Stress in Selkup is rarely phonemic. Some examples are /[ˈkɨkɨ-tɨʎ]/ 'wanted, wanting'/[ˈkɨ-ˈkɨtɨʎ]/ 'riverless', and /[ˈyr-t-æʃʲ]/ 'make fat'/[yr-ˈt-æʃʲ]/ 'lose'.

== Orthography ==

=== Pre-literate period ===
The Selkups, before the introduction of writing, used a rudimentary way of recording numbers; individual lines for units, crosses for tens, and stars for hundreds, as well as the usage of tamgas.

=== Latin script ===
In 1931, the first Northern Selkup alphabet, in the Latin script, was developed.

A a, B в, Ç ç, D d, E e, Ə ə, G g, Ƣ ƣ, I i, J j, K k, L l, M m, N n, Ŋ ŋ, O o, Ɵ ɵ, P p, Q q, R r, S s, Ş ş, T t, U u, W w, Y y, Z z, Ʒ ʒ, Ь ь, Æ æ

In the end, however, it was slightly modified. This version is the one in which literature was published in.
| A a | Ā ā | B ʙ | Ç ç | D d | E e | Ə ə | Æ æ | F f | G g | H h | I i |
| Ь ь | J j | K k | L l | Ļ ļ | M m | N n | Ņ ņ | Ŋ ŋ | O o | Ɵ ɵ | P p |
| Q q | R r | S s | Ş ş | T t | Ţ ţ | U u | W w | Y y | Z z | | |
The Middle Taz dialect was chosen as the base due to a large speaker base and minimal influence from Russian.
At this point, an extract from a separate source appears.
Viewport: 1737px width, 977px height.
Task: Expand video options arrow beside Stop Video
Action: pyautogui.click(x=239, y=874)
Letters D d, F f, and H h were only used in loanwords.

The primer Ņarqь wəttь uses Ꞓ ꞓ and Ꞩ ꞩ instead of Ç ç and Ş ş.

=== Cyrillic script ===
In 1937, the alphabet, like all those of the languages of the Soviet Union, was transliterated into Cyrillic. The first such alphabet took the form of the Russian alphabet, with the extra letters аʼ, нг, оʼ, оа, уʼ, эʼ. Books were first published in this alphabet in 1940.
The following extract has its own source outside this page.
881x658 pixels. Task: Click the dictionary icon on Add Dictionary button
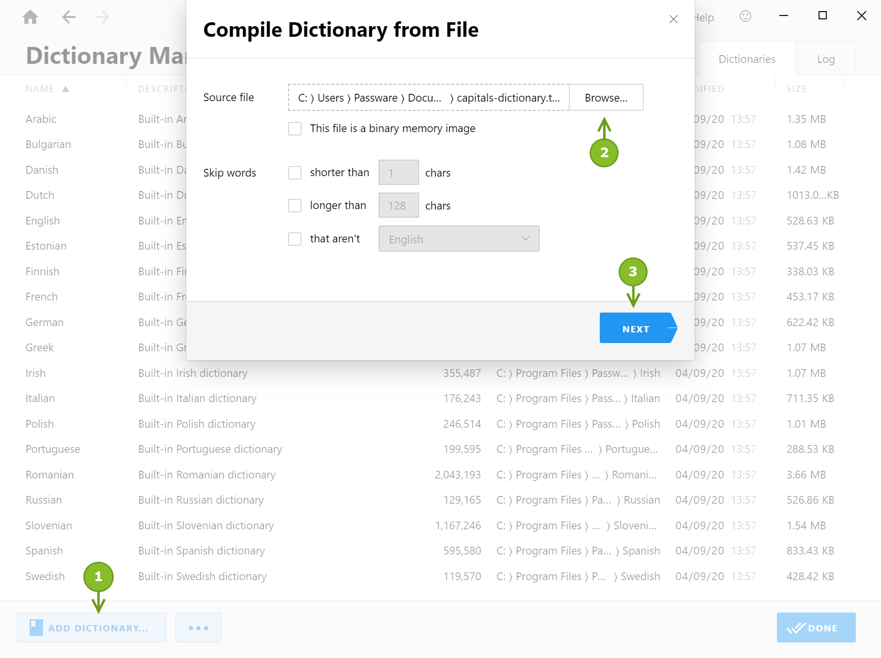34,627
The next alphabet was introduced in 1953, in a primer. The alphabet itself took the form of the Russian alphabet with the extra letters еʼ, кʼ, нʼ, уʼ.

Following this, the only other literature in Northern Selkup until the 1980s was two songs in the collection "Северные россыпи", published in 1962.

Writing in the Northern Selkup language was revived in 1986 with the publication of a primer in the Middle Taz dialect, which was followed by other literature. Teaching was also resumed. The first dictionary, published in 1988, used the following alphabet.

А а, Б б, В в, Г г, Д д, Е е, Ё ё, Ж ж, З з, И и, й, К к, Ӄ ӄ, Л л, М м, Н н, Ӈ ӈ, О о, Ө ө, П п, Р р, С с, Т т, У у, Ӱ ӱ, Ф ф, Х х, Ц ц, Ч ч, Ш ш, Щ щ, ъ, Ы ы, ь, Э э, Ю ю, Я я

The letters Ӧ ӧ and Ә ә were introduced later.

Since the 2000s, with the introduction of the letters Ӓ ӓ and І і, the alphabet has taken the following form.
| А а | Ӓ ӓ | Б б | В в | Г г | Д д | Е е | Ә ә | Ё ё | Ж ж | З з |
| И и | І і | Й й | К к | Ӄ ӄ | Л л | М м | Н н | Ӈ ӈ | O o | Ө ө |
| Ӧ ӧ | П п | Р р | С с | Т т | У у | Ӱ ӱ | Ф ф | Х х | Ц ц | Ч ч |
| Ш ш | Щ щ | Ъ ъ | Ы ы | Ь ь | Э э | Ю ю | Я я | | | |
Vowel length is indicated by a macron. Letters Б б, Г г, Д д, Ж ж, З з, Ф ф, Х х, Ц ц, Щ щ, Ъ ъ are only found in loanwords from Russian.